A SUMMER of waterway festivities is being planned ahead of the official reopening of the Royal Canal. Formally closed as a link between Dublin and the Shannon in 1961 the last boat to travel the route was actually in 1955, when large parts of the route were already virtually derelict.
Now, after a 36-year campaign for its restoration initiated by local users, the Royal Canal Amenity Group, the Heritage Boat Association, local authorities and Waterways Ireland among others, the canal will be reopened on September 30th.
The official reopening by Waterways Ireland is to take place in Richmond Harbour, Co Longford, at the point where the Royal Canal meets the Shannon.
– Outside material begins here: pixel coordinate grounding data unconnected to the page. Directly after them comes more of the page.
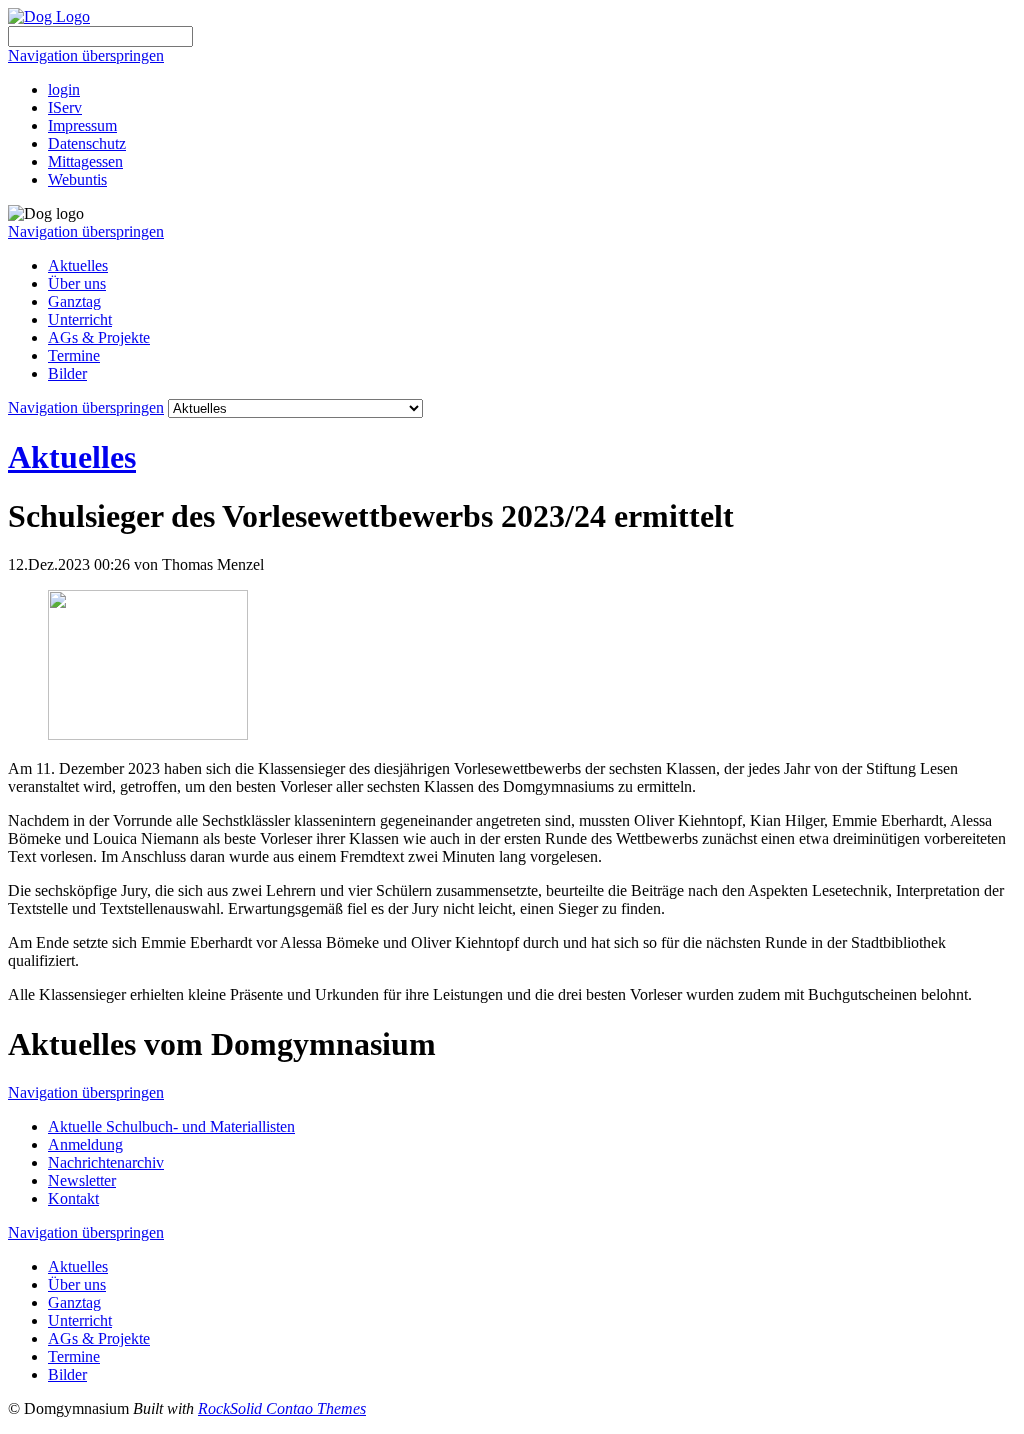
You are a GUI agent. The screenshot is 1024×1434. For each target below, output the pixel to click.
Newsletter (82, 1180)
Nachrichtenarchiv (106, 1162)
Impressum (82, 125)
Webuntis (77, 179)
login (64, 89)
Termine (74, 355)
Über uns (77, 283)
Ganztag (74, 301)
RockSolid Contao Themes (282, 1408)
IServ (65, 107)
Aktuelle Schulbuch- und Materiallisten (171, 1126)
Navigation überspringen (86, 55)
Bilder (67, 373)
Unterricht (80, 319)
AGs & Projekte (99, 337)
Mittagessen (85, 161)
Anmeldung (85, 1144)
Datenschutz (87, 143)
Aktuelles (78, 265)
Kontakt (73, 1198)
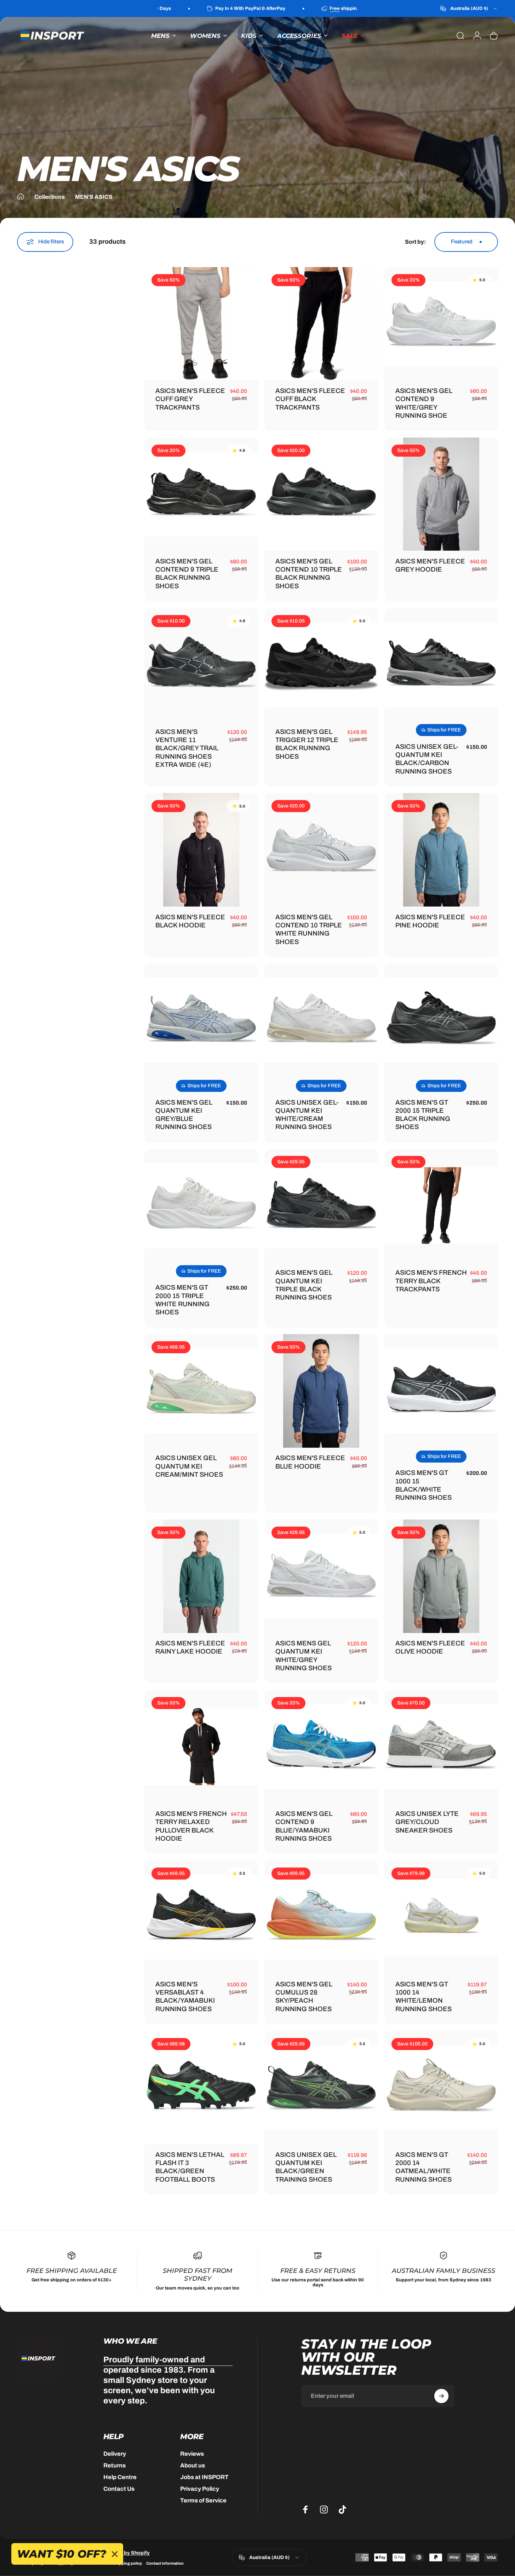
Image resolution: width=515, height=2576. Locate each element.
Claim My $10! (259, 1322)
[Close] (317, 1233)
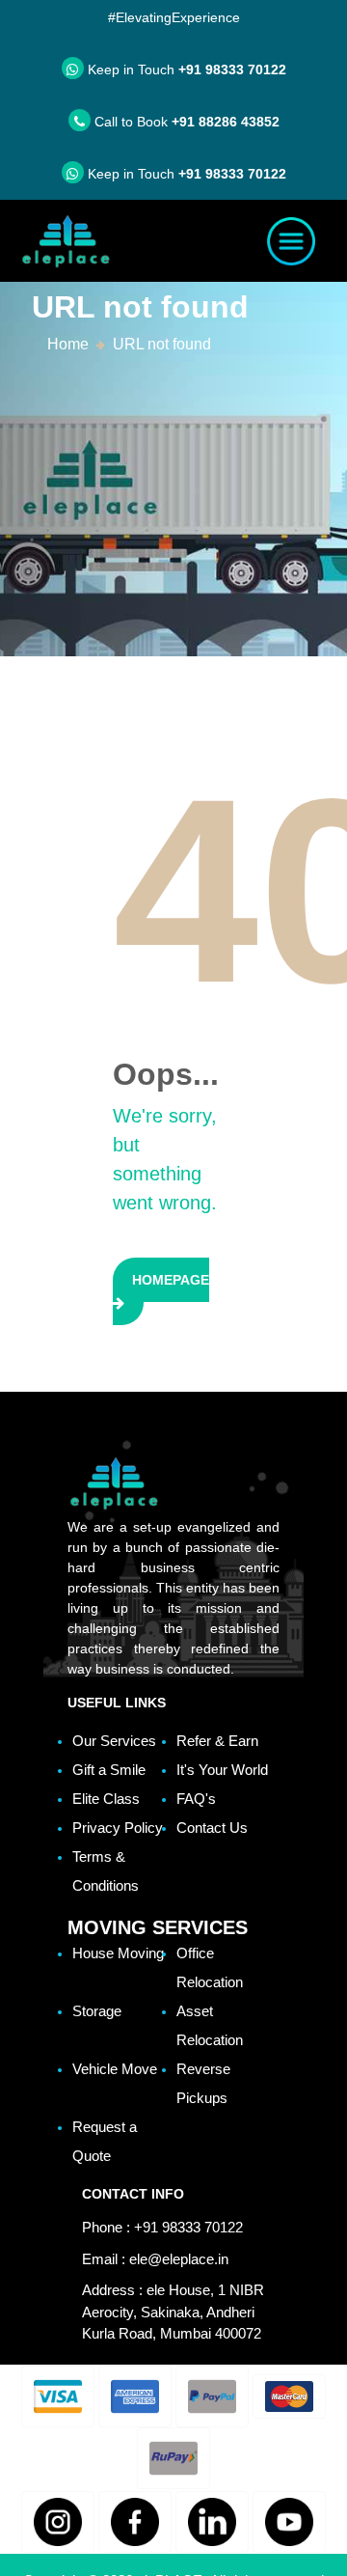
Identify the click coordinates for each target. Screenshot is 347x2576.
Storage (96, 2011)
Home (68, 344)
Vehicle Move (114, 2069)
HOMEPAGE (170, 1280)
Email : (155, 2259)
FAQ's (196, 1798)
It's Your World (222, 1769)
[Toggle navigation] (291, 241)
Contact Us (212, 1827)
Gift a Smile (109, 1769)
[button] (57, 2396)
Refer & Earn (217, 1740)
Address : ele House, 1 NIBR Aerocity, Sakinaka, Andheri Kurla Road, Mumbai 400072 (173, 2311)
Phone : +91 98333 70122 (162, 2227)
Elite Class (106, 1798)
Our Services (114, 1740)
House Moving (118, 1953)
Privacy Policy (117, 1827)
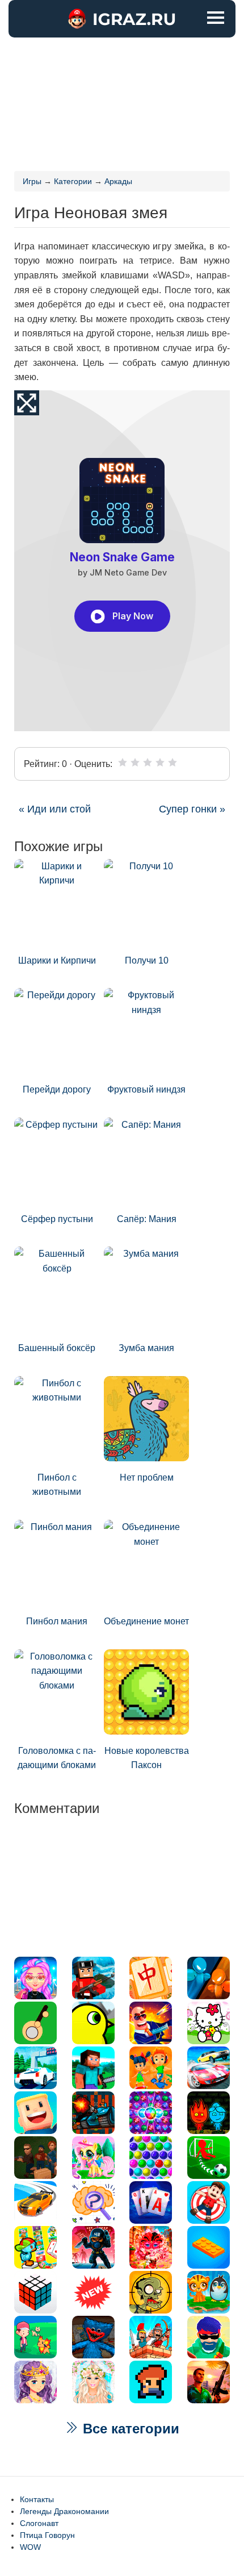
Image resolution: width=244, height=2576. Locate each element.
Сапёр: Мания (146, 1219)
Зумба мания (146, 1348)
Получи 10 (147, 960)
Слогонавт (39, 2523)
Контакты (37, 2499)
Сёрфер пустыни (57, 1219)
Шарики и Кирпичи (57, 960)
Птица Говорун (47, 2535)
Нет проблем (147, 1477)
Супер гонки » (192, 809)
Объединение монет (146, 1621)
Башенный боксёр (56, 1348)
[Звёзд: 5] (172, 762)
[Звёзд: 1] (122, 762)
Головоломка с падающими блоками (57, 1758)
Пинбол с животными (56, 1485)
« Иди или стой (55, 809)
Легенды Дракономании (64, 2511)
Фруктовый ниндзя (146, 1089)
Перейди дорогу (57, 1089)
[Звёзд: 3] (147, 762)
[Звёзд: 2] (135, 762)
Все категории (129, 2428)
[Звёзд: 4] (160, 762)
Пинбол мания (56, 1621)
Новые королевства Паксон (146, 1758)
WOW (30, 2547)
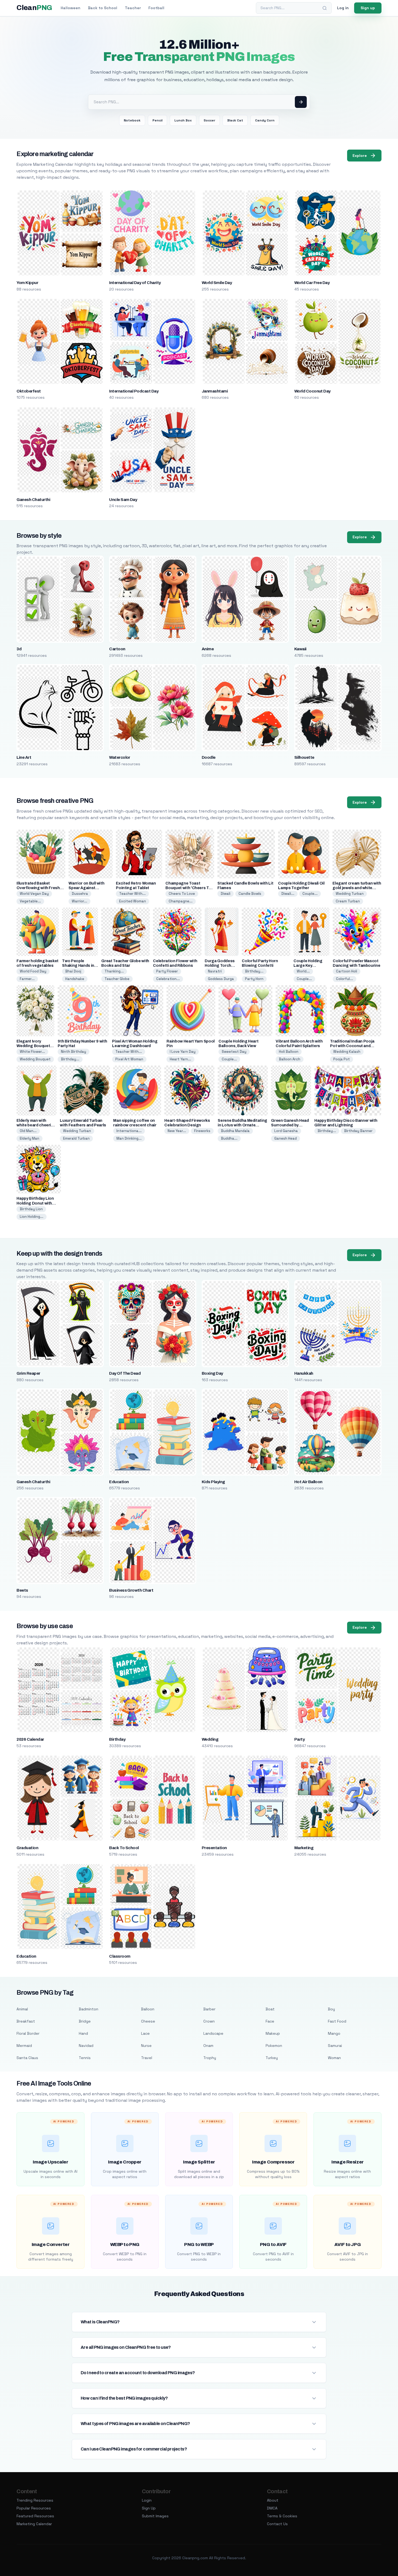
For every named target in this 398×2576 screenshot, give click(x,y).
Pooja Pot (341, 1059)
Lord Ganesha (286, 1131)
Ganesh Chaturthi (33, 499)
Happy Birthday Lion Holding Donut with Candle (35, 1203)
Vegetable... (30, 901)
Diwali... (287, 893)
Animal (22, 2009)
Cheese (148, 2021)
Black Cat (235, 120)
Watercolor (119, 757)
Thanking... (114, 971)
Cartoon (117, 649)
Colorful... (344, 979)
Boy (331, 2009)
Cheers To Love (182, 893)
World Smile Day (217, 283)
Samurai (335, 2045)
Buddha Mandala (235, 1131)
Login (147, 2500)
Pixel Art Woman (129, 1059)
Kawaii (300, 649)
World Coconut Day (312, 391)
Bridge (85, 2021)
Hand (83, 2033)
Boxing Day (212, 1373)
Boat (270, 2009)
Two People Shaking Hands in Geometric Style (78, 965)
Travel (146, 2057)
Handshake (74, 979)
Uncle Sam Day (123, 499)
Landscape (213, 2033)
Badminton (88, 2009)
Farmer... (27, 979)
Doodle (209, 757)
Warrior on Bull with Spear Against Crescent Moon (86, 888)
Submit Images (155, 2516)
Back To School (124, 1848)
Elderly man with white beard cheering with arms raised (36, 1125)
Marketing (303, 1848)
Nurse (146, 2045)
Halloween (70, 7)
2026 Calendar (30, 1739)
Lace (145, 2033)
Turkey (272, 2057)
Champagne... (181, 901)
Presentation (214, 1848)
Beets (22, 1590)
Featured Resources (35, 2516)
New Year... (177, 1131)
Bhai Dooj (73, 971)
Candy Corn (265, 120)
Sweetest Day (234, 1051)
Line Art (24, 757)
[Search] (324, 8)
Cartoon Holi (346, 971)
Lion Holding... (31, 1216)
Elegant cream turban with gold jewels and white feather (356, 888)
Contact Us (277, 2523)
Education (119, 1482)
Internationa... (129, 1131)
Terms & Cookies (282, 2516)
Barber (209, 2009)
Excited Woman (132, 901)
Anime (208, 649)
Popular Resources (34, 2508)
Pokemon (274, 2045)
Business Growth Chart (131, 1590)
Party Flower (167, 971)
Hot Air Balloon (308, 1482)
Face (270, 2021)
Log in (343, 7)
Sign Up (149, 2508)
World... (303, 971)
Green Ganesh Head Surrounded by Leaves (290, 1125)
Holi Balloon (288, 1051)
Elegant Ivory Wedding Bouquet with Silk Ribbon (33, 1046)
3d (19, 649)
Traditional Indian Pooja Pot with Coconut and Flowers (352, 1046)
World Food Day (33, 971)
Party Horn (254, 979)
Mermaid (24, 2045)
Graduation (27, 1848)
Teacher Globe (117, 979)
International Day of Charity (135, 283)
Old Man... (28, 1131)
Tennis (85, 2057)
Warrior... (79, 901)
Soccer (209, 120)
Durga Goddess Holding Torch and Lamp (219, 965)
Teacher (133, 7)
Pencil (157, 120)
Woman (334, 2057)
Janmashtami (215, 391)
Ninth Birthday (73, 1051)
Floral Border (28, 2033)
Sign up (368, 7)
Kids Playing (213, 1482)
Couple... (310, 893)
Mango (334, 2033)
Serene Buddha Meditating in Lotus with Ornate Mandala (242, 1125)
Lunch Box (183, 120)
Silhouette (304, 757)
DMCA (272, 2508)
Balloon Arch (289, 1059)
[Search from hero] (301, 102)
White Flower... (32, 1051)
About (272, 2500)
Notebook (132, 120)
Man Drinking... (129, 1138)
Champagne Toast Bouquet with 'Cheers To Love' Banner (188, 888)
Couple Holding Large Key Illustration (307, 965)
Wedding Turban (350, 893)
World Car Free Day (312, 283)
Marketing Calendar (34, 2523)
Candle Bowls (250, 893)
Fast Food (337, 2021)
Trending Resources (35, 2500)
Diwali (225, 893)
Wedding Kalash (346, 1051)
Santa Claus (27, 2057)
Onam (208, 2045)
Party (299, 1739)
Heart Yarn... (180, 1059)
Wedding (210, 1739)
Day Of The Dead (125, 1373)
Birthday (117, 1739)
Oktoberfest (29, 391)
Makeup (273, 2033)
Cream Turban (348, 901)
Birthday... (254, 971)
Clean (34, 7)
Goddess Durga (221, 979)
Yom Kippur (27, 283)
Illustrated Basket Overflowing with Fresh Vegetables (38, 888)
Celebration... (168, 979)
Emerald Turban (76, 1138)
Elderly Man (29, 1138)
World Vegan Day (34, 893)
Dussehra (80, 893)
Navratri (215, 971)
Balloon (147, 2009)
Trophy (209, 2057)
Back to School (102, 7)
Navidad (86, 2045)
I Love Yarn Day (182, 1051)
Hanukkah (303, 1373)
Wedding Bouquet (35, 1059)
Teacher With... (132, 893)
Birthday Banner (358, 1131)
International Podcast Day (133, 391)
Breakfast (26, 2021)
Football (156, 7)
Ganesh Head (285, 1138)
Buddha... (229, 1138)
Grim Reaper (28, 1373)
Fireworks (202, 1131)
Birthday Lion (31, 1209)
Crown (209, 2021)
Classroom (119, 1956)
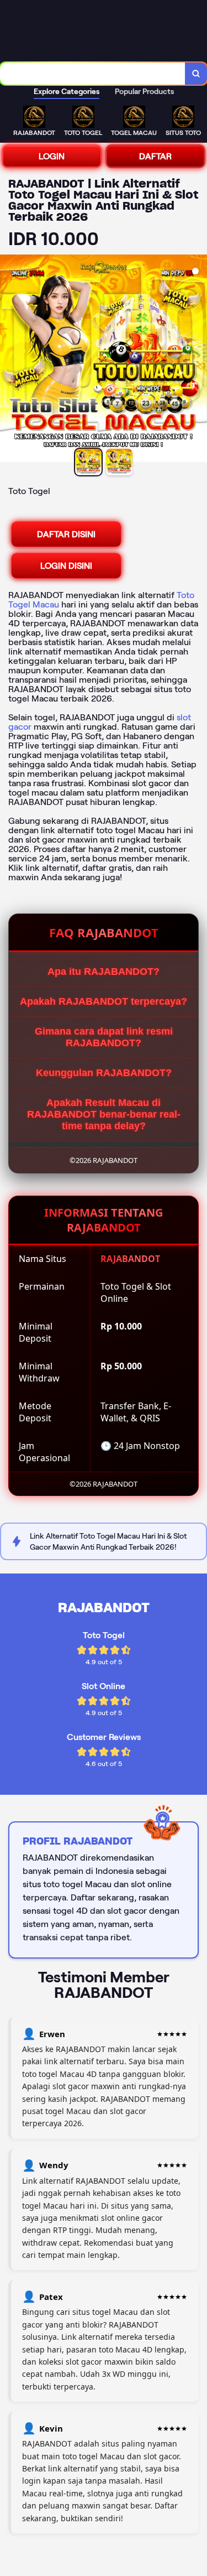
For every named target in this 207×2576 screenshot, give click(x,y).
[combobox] (92, 74)
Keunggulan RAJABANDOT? (104, 1072)
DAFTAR (155, 156)
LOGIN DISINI (66, 565)
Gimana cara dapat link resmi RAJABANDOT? (104, 1037)
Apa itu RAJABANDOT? (103, 971)
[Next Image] (198, 360)
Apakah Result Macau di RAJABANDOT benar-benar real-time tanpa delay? (104, 1114)
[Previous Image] (9, 360)
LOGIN (52, 156)
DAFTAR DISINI (66, 534)
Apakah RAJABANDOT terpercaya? (103, 1001)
At 145.6km long the canal has a catchment population of 1.2 million people, making it one of the largest public amenities on the island.
It stretches from the Liffey through north Dublin city, passing Croke Park and Mountjoy Jail, before crossing a viaduct over the M50 at Blanchardstown and crossing counties Dublin, Kildare, Meath and Longford, to Clondra about 10km west of Longford town. Longford Town Council is also planning to reopen a branch line to the town.
Waterways Ireland recently hosted the first meeting of its working committee to plan celebrations leading up to the reopening.
Members of the Inland Waterways Association, which also participated in the campaign for the reopening, will take part in the working committee.
There will be a formal and permanent recognition of the years of work which the past and present campaigners have contributed to saving the canal.
Sporting organisations along the Royal Canal, including the National Coarse Fishing Federation and the Kilcock Canoe Polo Club, will also be involved and are planning events to ensure locals along the route participate in the celebrations. While the schedule of events is still in planning, Noel Spaine of the amenity group said non-water based activities, such as a walk along the canal banks on mid-summer’s day, would also be included.
“The last boat to go through carried waterways author Ruth Herd and her family in the 1950s,” Mr Spaine said.
“Then in 1961 it officially closed and Ian Bath and others got the amenity group going in 1974. It will be great to see it officially open again.”
The summer of activities will finish with a cruise of boats along the most westerly stretch, about 10km of canal from Kenagh to Richmond Harbour.
Waterways Ireland director of marketing and communications Martin Dennany said the opening was “the beginning of a new era for the Royal Canal as a navigable waterway and an accessible public amenity”.
The Royal Canal was first opened in 1817, 27 years after work began. It was in competition with the Grand Canal which mirrors its route on the south side of Dublin and reaches the Shannon at Shannon Harbour, Co Offaly.
The Royal Canal was frequently in financial trouble and opened late and over budget, at a cost of £1,421,954.